Supplied records Start Marker

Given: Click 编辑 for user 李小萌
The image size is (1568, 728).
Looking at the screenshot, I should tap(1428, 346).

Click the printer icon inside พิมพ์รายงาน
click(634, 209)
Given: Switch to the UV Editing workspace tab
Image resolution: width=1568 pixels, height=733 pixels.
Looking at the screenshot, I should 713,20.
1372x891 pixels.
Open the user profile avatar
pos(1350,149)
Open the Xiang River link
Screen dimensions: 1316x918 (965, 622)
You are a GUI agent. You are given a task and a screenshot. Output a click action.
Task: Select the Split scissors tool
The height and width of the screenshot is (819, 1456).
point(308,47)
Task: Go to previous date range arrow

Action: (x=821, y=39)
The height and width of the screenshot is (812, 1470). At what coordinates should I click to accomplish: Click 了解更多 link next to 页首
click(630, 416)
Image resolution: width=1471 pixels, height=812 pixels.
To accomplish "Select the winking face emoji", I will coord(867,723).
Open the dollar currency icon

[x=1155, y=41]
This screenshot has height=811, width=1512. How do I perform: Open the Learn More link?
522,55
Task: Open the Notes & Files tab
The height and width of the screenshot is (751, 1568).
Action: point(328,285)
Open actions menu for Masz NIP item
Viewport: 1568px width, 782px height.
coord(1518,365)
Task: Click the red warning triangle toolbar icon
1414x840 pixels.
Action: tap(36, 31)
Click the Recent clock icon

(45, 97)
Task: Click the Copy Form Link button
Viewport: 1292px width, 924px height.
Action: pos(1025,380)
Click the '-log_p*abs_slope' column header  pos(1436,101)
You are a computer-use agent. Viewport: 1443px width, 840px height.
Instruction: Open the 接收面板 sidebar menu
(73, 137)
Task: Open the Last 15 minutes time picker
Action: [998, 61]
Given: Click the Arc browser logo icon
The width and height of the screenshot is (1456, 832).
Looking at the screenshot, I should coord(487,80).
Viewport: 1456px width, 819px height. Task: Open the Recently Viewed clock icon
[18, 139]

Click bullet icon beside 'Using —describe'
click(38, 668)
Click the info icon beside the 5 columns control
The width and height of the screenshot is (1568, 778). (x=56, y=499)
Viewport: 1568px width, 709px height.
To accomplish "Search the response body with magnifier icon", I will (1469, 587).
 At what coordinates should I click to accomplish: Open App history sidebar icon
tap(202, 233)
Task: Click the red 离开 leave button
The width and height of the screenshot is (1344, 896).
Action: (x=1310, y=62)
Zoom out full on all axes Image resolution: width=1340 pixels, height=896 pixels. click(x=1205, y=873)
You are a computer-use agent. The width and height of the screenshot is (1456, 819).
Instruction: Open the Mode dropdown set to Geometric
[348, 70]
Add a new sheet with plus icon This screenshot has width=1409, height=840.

Supplied records End Marker

# What you will do
Please copy out each line of the listing above that contains the string "Select".

# Response area
Task: Select the Split scissors tool
To accomplish "Select the winking face emoji", I will coord(867,723).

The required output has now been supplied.